Priority Areas Planning work has been completed three priority areas where water demand is increasing rapidly: northeast and east-central Illinois, and the Kaskaskia River region.
The Northeast Illinois area covers the eleven counties of Boone, Cook, DeKalb, DuPage, Grundy, Kane, Kankakee, Kendall, Lake, McHenry, and Will. For that planning area, the focus is on the deep bedrock aquifer system that underlies the entire region and all water resources within and beneath the Fox River basin.
The East-Central Illinois area covers the fifteen counties of Cass, Champaign, DeWitt, Ford, Iroquois, Logan, Macon, Mason, McLean, Menard, Piatt, Sangamon, Tazewell, Vermilion, and Woodford. For that area, the focus is on the Mahomet aquifer system and the Sangamon River.
The Kaskaskia River Region includes the entire Illinois counties of Bond, Christian, Clay, Clinton, Coles, Cumberland, Douglas, Effingham, Fayette, Jasper, Marion, Montgomery, Moultrie, Randolph, Richland, Shelby, Washington, and Wayne and the portions of Macoupin, Madison, Monroe, and St. Clair counties that are located within the Kaskaskia River watershed. The study effort highlights the surface-water resources of the region, with particular interest on the two federal reservoirs, Lake Shelbyville and Carlyle Lake, and water supply allocations from these two reservoirs.
The Chicago Metropolitan Agency for Planning and the Mahomet Aquifer Consortium are the lead agencies in northeast and east central Illinois, respectively; setting up locally based regional planning groups. With the completion of the Kaskaskia planning effort, the Kaskaskia Watershed Association has assumed the lead agency role for that region. A priority for these groups has been to develop water demand scenarios to the year 2050. A brochure (pdf ~700kb) is available explaining these planning activities, as is the charge (pdf ~30kb) to the planning groups.

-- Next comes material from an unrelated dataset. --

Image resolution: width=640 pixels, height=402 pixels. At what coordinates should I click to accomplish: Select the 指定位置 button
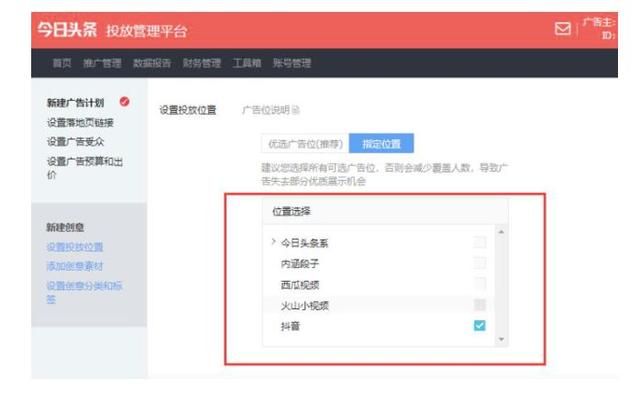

The Office of Water Resources in the Department of Natural Resources is working with the Scientific Surveys and others in establishing an administrative framework and packages of financial and technical support for locally-based regional water-supply groups.
Based in Science The ISWS and the ISGS, working cooperatively with other agencies, established a scientific basis for water-supply planning using all relevant existing data, gathering new data, and developing new analytical tools. As appropriate, water quality issues will be considered, but the initial focus is on water quantity.
Scientific information and mathematical computer models were developed for each priority area, and water supply management options were evaluated based on comparisons of water supply to water demand to 2050. Relevant historical reports and information have been placed on this web site for easy access by planning group members and the public. Products from the current planning efforts also will be accessible from this web site as they are completed.
This site is intended primarily as a resource for regional water supply planning. Resources for individuals seeking more information and assistance with domestic water well supplies are encouraged to visit the Illinois State Water Survey’s Domestic Well Information site. Additional information regarding Illinois geology and online well data are available from the ISGS.
It is expected that much will be learned from these two priority areas in the first three years. This experience subsequently will be used to update regional plans, make them more comprehensive, develop similar plans for other regions of Illinois, and develop a statewide strategic plan. The goal is to make regional water supply planning and management a permanent consideration in the way Illinois conducts business.